Saat ini, dia melanjutkan, Indonesia memiliki 201 kawasan konservasi perairan dengan luas total mencapai 24,11 juta Ha. Tapi, lanjut Haeru, luasan tersebut terdiri dari 16,8 juta Ha yang telah ditetapkan oleh Menteri dan 7,3 juta Ha yang masih dalam pencadangan oleh pemerintah daerah.

"Perlu ada strategi khusus untuk mempercepat proses penetapan bagi kawasan konservasi yang dicadangkan ini. Sehingga pada tahun 2024 nanti, kawasan konservasi yang telah ditetapkan tersebut dapat terlihat manfaatnya bagi masyarakat," jelasnya.

Ia menambahkan, target KKP tidak hanya menetapkan, namun juga berupaya agar kawasan konservasi perairan dapat dikelola dengan baik. "Tidak hanya memiliki fungsi perlindungan terhadap habitat alami, kawasan konservasi perairan diharapkan juga berfungsi dalam pemanfaatannya untuk meningkatkan perekonomian masyarakat terutama masyarakat nelayan di sekitar kawasan konservasi," tambah Haeru.

Sementara itu, Direktur Konservasi dan Keanekaragaman Hayati Laut (KKHL) Andi Rusandi mengungkapkan, terdapat 10 Kawasan Konservasi Perairan Nasional di bawah pengelolaan KKP seluas 5,3 juta Ha, 30 Kawasan Konservasi Perairan di bawah pengelolaan Kementerian Lingkungan Hidup dan Kehutanan (KLHK) seluas 4,6 juta Ha, dan 161 Kawasan Konservasi Perairan Daerah yang dikelola oleh Pemerintah Daerah Provinsi dengan luas 14,2 juta Ha.

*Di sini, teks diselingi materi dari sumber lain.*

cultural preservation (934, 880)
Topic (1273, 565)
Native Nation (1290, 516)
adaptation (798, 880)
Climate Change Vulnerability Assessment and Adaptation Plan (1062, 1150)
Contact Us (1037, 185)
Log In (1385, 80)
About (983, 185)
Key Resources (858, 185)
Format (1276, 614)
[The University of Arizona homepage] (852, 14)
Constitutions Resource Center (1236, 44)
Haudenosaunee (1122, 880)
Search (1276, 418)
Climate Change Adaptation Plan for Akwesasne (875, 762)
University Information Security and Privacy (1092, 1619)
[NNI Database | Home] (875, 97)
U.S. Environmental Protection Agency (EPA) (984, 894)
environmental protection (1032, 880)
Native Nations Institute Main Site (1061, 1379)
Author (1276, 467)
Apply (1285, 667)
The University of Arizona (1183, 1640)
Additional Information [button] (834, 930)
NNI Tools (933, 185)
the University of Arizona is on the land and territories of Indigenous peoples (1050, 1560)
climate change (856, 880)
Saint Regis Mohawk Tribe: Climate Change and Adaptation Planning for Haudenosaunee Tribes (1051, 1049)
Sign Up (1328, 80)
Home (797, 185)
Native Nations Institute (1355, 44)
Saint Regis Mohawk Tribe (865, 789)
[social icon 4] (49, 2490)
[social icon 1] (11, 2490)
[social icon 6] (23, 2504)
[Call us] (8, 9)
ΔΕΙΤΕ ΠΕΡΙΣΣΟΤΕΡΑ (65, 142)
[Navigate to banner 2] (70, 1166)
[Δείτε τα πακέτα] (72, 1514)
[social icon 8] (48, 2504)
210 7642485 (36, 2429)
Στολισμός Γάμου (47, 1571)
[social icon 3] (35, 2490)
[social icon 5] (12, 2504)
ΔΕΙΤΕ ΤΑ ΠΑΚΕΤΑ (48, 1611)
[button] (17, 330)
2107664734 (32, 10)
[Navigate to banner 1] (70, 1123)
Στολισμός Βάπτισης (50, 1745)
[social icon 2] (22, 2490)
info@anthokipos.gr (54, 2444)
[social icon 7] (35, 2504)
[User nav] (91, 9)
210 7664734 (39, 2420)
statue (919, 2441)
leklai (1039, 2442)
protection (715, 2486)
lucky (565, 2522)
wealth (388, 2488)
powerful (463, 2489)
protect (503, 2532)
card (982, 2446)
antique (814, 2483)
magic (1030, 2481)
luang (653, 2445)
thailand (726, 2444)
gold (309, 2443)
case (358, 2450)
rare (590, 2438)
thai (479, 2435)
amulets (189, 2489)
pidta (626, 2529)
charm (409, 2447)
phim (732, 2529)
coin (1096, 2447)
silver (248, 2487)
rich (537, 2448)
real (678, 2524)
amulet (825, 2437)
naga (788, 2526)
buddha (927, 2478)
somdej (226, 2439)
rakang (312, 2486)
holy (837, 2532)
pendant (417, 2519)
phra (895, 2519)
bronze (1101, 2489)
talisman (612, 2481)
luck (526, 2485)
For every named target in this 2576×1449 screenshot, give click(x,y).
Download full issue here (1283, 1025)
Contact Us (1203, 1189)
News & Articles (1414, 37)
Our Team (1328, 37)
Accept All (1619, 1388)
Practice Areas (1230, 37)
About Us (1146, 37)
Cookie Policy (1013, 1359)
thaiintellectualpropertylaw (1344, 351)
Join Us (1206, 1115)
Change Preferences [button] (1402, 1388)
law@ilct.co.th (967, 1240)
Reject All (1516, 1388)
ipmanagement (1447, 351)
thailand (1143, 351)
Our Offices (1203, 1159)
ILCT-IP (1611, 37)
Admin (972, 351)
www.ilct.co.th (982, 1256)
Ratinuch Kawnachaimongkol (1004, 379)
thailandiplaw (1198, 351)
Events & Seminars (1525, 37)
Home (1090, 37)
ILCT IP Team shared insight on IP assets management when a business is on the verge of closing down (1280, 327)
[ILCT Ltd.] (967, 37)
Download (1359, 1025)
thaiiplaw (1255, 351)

“Untuk pengembangan potensi dan meningkatkan efektivitas pengelolaan taman nasional dan kawasan konservasi perairan nasional, pemerintah telah menerbitkan Perpes No. 56/2019, tentang Rencana Aksi Nasional Pengelolaan Terpadu Taman Nasional dan Kawasan Konservasi Perairan Nasional tahun 2018-2025,” ungkap Andi.

Menurut Andi, KKP juga sedang menggodok rencana pemberian insentif kepada Pemda yang berhasil mengelola kawasan konservasi perairan daerah dengan baik dan terus berkoordinasi dengan Kementerian Dalam Negeri agar target pengelolaan kawasan konservasi dimasukan dalam Rencana Pembangunan Jangka Menengah Daerah (RPJMD).

Selain itu, untuk meningkatkan peran masyarakat dalam menjaga kawasan konservasi dan meningkatkan efektivitas pengelolaan kawasan konservasi perairan, KKP juga berencana memberikan bantuan sarana-prasarana kepada Kelompok Masyarakat Penggerak Konservasi (Kompak).

“Tahun 2020 kita sudah memberikan bantuan Kompak pada 10 Kelompok di Aceh Selatan, Banyuwangi, Bone, Pandeglang, Maluku Tengah, Sabu Raijua NTT, Kota Padang, Anambas Kepri, Tanah Bumbu Kalsel, dan Kepulauan Sula Maluku Utara. Sedangkan tahun 2021 bantuan akan diberikan kepada 30 kelompok,” katanya.